▸ PROBLEMS TO SOLVE
1. Rewrite the Zacatecas homicide report from "Zacatecas Attorney General" to "on Saturday night.", replacing "Saturday night" with "Saturday evening".
2. In the report on the Zacatecas homicides, why were the 10 bodies found in Fresnillo taken to a morgue? Answer in one to three sentences.

======== SELECTED PASSAGE ========

At least 18 homicides were recorded in Zacatecas on Saturday, the highest daily count for murders for any state so far this year.
Ten bodies were found on the street in Fresnillo, six more were discovered in a warehouse in General Pánfilo Natera and murders were perpetrated in at least two other municipalities.
Criminal groups are believed responsible for most if not all the homicides. The Jalisco New Generation Cartel and the Sinaloa Cartel are engaged in a turf war in Zacatecas, situated on a drug trafficking route between Pacific coast ports and Mexico’s northeastern border with the United States.
Residents of a community on the eastern side of Fresnillo – one of Mexico’s most violent cities – discovered 10 bodies wrapped in blankets and electrical tape early Saturday morning. The corpses were dumped on a road by armed men in pickup trucks, according to witnesses.
Federal and state security forces attended the crime scene and cordoned off the area. Some of the victims appeared to have been tortured before they were killed, authorities said. The bodies were taken to a morgue where forensic tests were to be undertaken to determine the cause of death and identity of the victims.
No arrests were reported in connection with the homicides and dumping of the bodies.
Later on Saturday, the cadavers of six men were found hanging in a warehouse located between the communities of San Pablo and Santa Elena in General Pánfilo Natera, a municipality about 50 kilometers east of Zacatecas city on the border with San Luis Potosí.
Zacatecas Attorney General Francisco Murillo Ruiseco said there could be a link between those murders and the arrest in the municipality of Ojocaliente last Friday of two people traveling in a vehicle with a person they had abducted.
Adding to the grim news out of Zacatecas was the murder of a man in Guadalupe, a municipality adjacent to Zacatecas city. The victim was shot dead in the center of the city.
In addition, a taxi driver was killed in an armed attack in the municipality of Calera on Saturday night.
The grisly discoveries and murders came after an upholsterer was shot and killed in his Guadalupe shop on Friday night. Saturday’s homicide count was two higher than the 16 people murdered in México state on January 24.
The bloody start to February comes after 220 homicides were recorded in Zacatecas in December and January, a 5.7% increase compared to the same months a year earlier. The uptick occurred despite the deployment of almost 500 additional federal troops to the state as part of a new security plan announced in late November following a spate of violence.

======== DATA LINES ========

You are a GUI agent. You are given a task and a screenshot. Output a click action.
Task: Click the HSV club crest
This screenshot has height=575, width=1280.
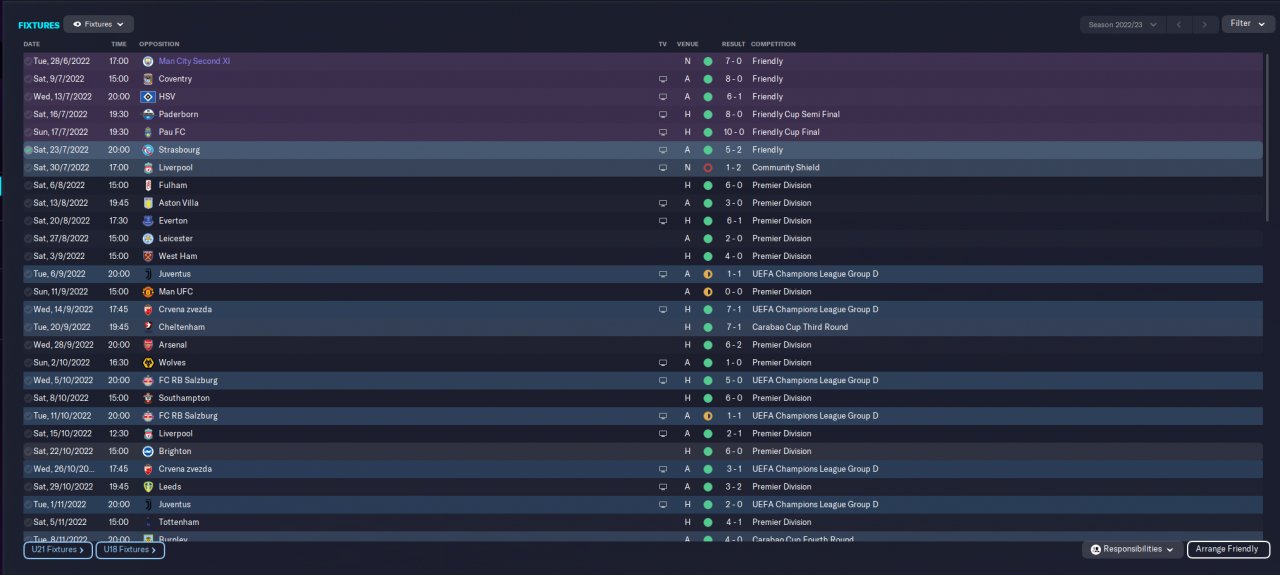pos(148,97)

========

▸ PER-TASK OUTPUTS
1.
Zacatecas Attorney General Francisco Murillo Ruiseco said there could be a link between those murders and the arrest in the municipality of Ojocaliente last Friday of two people traveling in a vehicle with a person they had abducted.
Adding to the grim news out of Zacatecas was the murder of a man in Guadalupe, a municipality adjacent to Zacatecas city. The victim was shot dead in the center of the city.
In addition, a taxi driver was killed in an armed attack in the municipality of Calera on Saturday evening.

2. The bodies were taken to a morgue so that forensic tests could be carried out. These tests were meant to determine the cause of death and the identity of the victims.